ここ数年、ヤオコーは売上のトップラインを伸ばすことにプライオリティを置いてきました。コロナ禍で急伸した売上をさらに超えていくためです。集客力を高める目的で冷食などをEDLP(エブリデー・ロープライス)化したり、特売企画「厳選100品」や、月に1度のカテゴリー割引など安さの打ち出しを強めてきました。一方で生鮮・総菜の商品開発ではセンターも活用したSPA(製造小売り)化でバリュー創出に努め、独自の催事として鮮魚の大豊洲祭りを毎月恒例に、十五夜の販促などを毎年恒例に育ててきました。こうした集客策が、売上増の原動力になっています。

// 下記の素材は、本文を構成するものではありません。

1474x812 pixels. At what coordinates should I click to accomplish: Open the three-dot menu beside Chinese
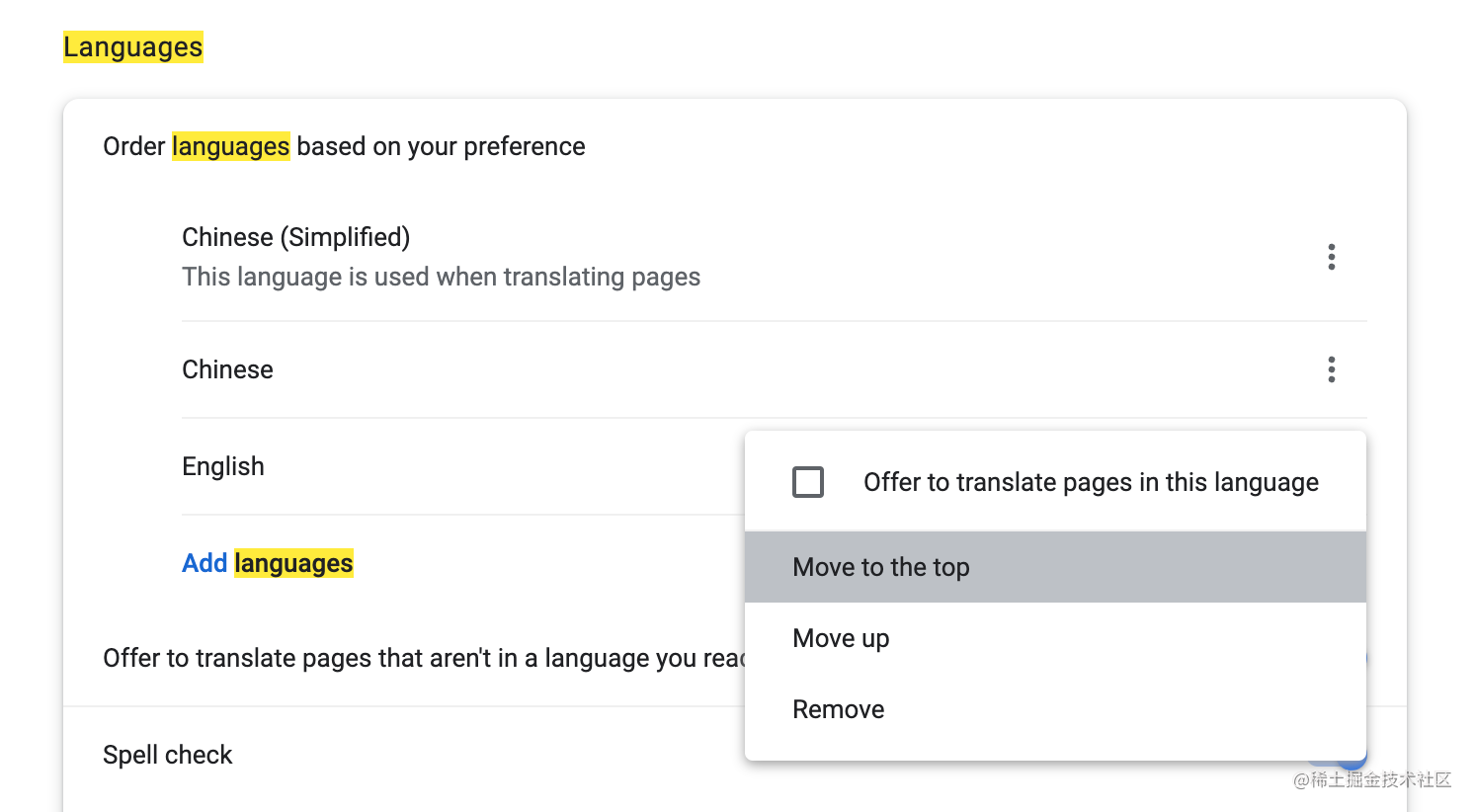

売上総利益率の低下・販管費比率の上昇という構造への対応として、ここでは最近の取材からサミット、カスミ、ヤオコーを取り上げたわけですが、3社は3様でありながら、独自性を高め売上につなげようとする意図は共通です。それでも売上総利益率を改善するのは容易ではなく、逆に販管費比率は上がり続けるところが、目下の環境の厳しさです。